King of Talamanca
- Reign: January 1872 - September 1874 (as co-monarch with Birche) September 1874 - May 1880 (as sole monarch)
- Predecessor: Birche
- Successor: Antonio Saldaña
- Co-monarch: Birche (until 1874)
- Born: Costa Rica
- Died: Costa Rica

= William Forbes (Talamancan king) =

Indigenous king of Talamanca in Costa Rica

William Forbes, known as "King Willie" was an Indigenous king of Talamanca, in Costa Rica, belonging to the Bribri ethnic group. He was a close relative of King Santiago Mayas, but backed another cousin of his, Lapis, in his failed attempt to overthrow that monarch. Later, he participated in the conspiracy that resulted in the assassination of Mayas in January 1872. When King Birche ascended to power, Forbes was proclaimed as the second chief of the Talamanca Indians.
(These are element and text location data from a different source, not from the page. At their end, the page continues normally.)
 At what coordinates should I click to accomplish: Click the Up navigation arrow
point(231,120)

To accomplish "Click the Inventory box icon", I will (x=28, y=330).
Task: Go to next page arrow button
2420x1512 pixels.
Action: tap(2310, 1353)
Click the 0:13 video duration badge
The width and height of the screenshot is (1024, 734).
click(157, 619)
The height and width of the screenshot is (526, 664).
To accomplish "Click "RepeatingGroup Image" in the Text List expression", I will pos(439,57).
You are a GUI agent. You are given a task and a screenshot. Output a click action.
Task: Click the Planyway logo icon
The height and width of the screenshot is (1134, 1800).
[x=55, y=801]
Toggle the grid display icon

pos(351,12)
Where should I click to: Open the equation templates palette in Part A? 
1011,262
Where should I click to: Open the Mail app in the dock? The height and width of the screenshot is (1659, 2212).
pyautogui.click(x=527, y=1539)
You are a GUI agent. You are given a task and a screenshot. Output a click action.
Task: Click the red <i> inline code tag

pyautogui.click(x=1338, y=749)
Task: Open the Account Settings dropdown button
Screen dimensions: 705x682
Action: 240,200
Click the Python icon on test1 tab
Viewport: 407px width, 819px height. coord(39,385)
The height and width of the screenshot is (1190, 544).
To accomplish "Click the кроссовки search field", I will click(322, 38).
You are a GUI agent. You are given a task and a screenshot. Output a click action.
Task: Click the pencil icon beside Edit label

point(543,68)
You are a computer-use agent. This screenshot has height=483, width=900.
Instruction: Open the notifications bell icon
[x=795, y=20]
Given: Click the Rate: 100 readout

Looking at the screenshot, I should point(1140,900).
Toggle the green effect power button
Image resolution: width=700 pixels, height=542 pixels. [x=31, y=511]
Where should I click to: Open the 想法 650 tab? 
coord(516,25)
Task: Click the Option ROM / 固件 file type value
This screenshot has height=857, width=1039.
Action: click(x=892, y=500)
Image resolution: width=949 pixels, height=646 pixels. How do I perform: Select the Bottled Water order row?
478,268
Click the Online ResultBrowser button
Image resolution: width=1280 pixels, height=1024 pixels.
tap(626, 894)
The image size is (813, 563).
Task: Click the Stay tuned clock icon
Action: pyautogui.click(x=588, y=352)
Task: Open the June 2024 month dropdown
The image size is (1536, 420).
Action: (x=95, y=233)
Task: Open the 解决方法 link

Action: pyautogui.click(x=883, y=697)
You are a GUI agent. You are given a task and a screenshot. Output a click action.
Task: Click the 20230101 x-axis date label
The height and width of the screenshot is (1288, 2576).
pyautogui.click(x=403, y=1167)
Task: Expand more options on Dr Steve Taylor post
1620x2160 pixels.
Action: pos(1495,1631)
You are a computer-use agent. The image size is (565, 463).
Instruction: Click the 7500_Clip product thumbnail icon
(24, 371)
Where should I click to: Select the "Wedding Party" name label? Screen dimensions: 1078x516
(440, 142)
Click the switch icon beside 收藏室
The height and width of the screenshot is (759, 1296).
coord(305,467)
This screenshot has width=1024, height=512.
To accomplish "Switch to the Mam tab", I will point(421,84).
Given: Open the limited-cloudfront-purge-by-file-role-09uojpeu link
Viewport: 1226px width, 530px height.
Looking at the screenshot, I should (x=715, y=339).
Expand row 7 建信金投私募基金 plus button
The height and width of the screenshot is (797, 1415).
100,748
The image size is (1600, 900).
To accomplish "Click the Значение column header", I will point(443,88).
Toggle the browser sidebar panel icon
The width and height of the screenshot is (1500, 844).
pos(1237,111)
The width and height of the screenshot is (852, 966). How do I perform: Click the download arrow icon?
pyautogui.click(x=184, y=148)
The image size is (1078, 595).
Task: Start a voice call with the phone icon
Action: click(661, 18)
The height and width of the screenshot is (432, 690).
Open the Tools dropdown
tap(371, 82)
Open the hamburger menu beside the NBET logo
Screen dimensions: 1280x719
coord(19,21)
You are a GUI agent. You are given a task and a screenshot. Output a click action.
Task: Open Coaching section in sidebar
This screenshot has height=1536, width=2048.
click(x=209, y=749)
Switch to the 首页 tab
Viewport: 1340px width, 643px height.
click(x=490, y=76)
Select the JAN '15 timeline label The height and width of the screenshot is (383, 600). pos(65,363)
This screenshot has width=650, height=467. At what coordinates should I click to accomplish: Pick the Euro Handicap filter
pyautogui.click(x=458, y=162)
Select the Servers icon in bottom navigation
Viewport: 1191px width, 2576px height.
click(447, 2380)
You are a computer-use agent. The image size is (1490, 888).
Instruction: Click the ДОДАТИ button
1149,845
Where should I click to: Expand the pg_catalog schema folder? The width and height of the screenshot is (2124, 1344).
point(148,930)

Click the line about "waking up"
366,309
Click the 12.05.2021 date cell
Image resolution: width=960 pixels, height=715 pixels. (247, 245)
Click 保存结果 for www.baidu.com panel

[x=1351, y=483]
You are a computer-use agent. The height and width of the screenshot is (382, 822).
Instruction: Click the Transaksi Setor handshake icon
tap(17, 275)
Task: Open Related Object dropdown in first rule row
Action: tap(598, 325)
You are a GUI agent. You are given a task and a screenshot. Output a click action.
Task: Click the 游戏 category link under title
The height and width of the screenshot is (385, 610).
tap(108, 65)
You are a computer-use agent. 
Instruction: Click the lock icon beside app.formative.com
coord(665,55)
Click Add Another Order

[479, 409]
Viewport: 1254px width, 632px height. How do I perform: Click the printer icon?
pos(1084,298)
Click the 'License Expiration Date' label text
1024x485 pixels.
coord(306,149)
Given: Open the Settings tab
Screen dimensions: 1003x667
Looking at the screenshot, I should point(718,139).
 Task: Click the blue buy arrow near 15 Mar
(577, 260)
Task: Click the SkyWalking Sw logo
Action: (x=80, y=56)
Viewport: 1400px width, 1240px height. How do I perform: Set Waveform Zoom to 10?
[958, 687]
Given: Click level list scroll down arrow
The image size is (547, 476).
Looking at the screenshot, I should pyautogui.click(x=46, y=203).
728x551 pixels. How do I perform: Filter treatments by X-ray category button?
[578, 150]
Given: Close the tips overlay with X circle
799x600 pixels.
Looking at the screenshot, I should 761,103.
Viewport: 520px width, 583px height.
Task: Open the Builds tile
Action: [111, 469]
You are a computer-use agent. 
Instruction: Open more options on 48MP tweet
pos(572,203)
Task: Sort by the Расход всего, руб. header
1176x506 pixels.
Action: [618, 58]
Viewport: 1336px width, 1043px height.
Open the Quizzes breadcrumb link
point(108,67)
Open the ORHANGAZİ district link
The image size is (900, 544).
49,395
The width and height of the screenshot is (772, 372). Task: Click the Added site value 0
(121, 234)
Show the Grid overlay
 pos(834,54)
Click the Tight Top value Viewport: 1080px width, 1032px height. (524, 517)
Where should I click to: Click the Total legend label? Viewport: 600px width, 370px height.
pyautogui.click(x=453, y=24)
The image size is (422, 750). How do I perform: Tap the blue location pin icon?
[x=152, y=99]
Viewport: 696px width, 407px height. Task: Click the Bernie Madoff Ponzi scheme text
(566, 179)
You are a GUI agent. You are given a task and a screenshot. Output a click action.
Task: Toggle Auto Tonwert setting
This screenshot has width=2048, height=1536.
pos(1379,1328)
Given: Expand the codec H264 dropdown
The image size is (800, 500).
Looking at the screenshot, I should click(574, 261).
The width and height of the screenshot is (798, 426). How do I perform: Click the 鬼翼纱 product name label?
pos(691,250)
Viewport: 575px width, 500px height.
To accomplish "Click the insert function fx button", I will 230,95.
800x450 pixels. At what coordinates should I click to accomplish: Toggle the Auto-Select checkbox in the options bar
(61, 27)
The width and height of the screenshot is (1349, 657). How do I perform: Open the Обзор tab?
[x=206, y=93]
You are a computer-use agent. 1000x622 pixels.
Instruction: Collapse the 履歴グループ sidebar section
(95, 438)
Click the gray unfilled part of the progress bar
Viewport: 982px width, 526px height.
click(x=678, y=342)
In September 1874, after the government of Costa Rica suspended King Birche, Forbes became the political leader of Talamanca and king of the indigenous people of the region. Some years later, the discord between him and Birche provoked unrest in Talamanca and the military intervention of Costa Rica, whose authorities backed Forbes. Nevertheless, in May 1880 the monarch committed a murder and was declared in rebellion. A second military intervention by Costa Rica made him flee to Térraba through the Talamanca mountain range and be dismissed as political chief by the Limón authorities. He was succeeded by his nephew Antonio Saldaña, who was the last king of Talamanca.